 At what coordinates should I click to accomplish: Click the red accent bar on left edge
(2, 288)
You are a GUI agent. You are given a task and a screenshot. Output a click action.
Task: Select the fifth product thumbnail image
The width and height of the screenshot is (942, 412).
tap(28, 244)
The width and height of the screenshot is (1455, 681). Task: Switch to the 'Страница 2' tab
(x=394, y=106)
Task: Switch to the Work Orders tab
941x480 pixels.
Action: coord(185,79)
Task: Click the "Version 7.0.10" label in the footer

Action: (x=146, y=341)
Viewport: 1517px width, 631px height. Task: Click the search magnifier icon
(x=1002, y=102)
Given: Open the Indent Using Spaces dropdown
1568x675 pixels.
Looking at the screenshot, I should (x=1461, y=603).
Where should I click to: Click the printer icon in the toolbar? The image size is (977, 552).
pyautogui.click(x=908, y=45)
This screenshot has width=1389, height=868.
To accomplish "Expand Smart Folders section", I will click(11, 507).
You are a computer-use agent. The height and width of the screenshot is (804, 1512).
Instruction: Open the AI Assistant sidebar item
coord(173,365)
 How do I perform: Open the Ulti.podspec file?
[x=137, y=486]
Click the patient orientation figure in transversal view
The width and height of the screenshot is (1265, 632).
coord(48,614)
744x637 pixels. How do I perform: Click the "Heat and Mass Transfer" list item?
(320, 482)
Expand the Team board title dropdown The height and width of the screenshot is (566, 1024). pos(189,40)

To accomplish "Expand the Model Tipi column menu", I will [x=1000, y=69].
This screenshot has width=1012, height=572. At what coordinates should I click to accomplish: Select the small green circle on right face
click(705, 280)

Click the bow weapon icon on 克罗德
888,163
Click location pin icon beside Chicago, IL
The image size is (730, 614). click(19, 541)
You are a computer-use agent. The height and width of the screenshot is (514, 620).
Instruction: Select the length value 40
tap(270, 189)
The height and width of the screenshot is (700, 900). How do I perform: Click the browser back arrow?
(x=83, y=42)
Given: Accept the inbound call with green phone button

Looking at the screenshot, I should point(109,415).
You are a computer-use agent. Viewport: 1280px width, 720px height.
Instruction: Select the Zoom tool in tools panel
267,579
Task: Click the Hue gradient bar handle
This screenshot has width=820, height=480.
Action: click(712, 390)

> _REQUISITOS_
Expresa todas las líneas de los datos anteriores como una lista numerada y omite las líneas en blanco.

> _RESPUESTA_
1.  At what coordinates should I click to accomplish: Click the red accent bar on left edge
2. (2, 288)
3. You are a GUI agent. You are given a task and a screenshot. Output a click action.
4. Task: Select the fifth product thumbnail image
5. The width and height of the screenshot is (942, 412).
6. tap(28, 244)
7. The width and height of the screenshot is (1455, 681). Task: Switch to the 'Страница 2' tab
8. (x=394, y=106)
9. Task: Switch to the Work Orders tab
10. 941x480 pixels.
11. Action: coord(185,79)
12. Task: Click the "Version 7.0.10" label in the footer
13. Action: (x=146, y=341)
14. Viewport: 1517px width, 631px height. Task: Click the search magnifier icon
15. (x=1002, y=102)
16. Given: Open the Indent Using Spaces dropdown
17. 1568x675 pixels.
18. Looking at the screenshot, I should (x=1461, y=603).
19. Where should I click to: Click the printer icon in the toolbar? The image size is (977, 552).
20. pyautogui.click(x=908, y=45)
21. This screenshot has width=1389, height=868.
22. To accomplish "Expand Smart Folders section", I will click(11, 507).
23. You are a computer-use agent. The height and width of the screenshot is (804, 1512).
24. Instruction: Open the AI Assistant sidebar item
25. coord(173,365)
26.  How do I perform: Open the Ulti.podspec file?
27. [x=137, y=486]
28. Click the patient orientation figure in transversal view
29. The width and height of the screenshot is (1265, 632).
30. coord(48,614)
31. 744x637 pixels. How do I perform: Click the "Heat and Mass Transfer" list item?
32. (320, 482)
33. Expand the Team board title dropdown The height and width of the screenshot is (566, 1024). pos(189,40)
34. To accomplish "Expand the Model Tipi column menu", I will [x=1000, y=69].
35. This screenshot has width=1012, height=572. At what coordinates should I click to accomplish: Select the small green circle on right face
36. click(705, 280)
37. Click the bow weapon icon on 克罗德
38. 888,163
39. Click location pin icon beside Chicago, IL
40. The image size is (730, 614). click(19, 541)
41. You are a computer-use agent. The height and width of the screenshot is (514, 620).
42. Instruction: Select the length value 40
43. tap(270, 189)
44. The height and width of the screenshot is (700, 900). How do I perform: Click the browser back arrow?
45. (x=83, y=42)
46. Given: Accept the inbound call with green phone button
47. Looking at the screenshot, I should point(109,415).
48. You are a computer-use agent. Viewport: 1280px width, 720px height.
49. Instruction: Select the Zoom tool in tools panel
50. 267,579
51. Task: Click the Hue gradient bar handle
52. This screenshot has width=820, height=480.
53. Action: click(712, 390)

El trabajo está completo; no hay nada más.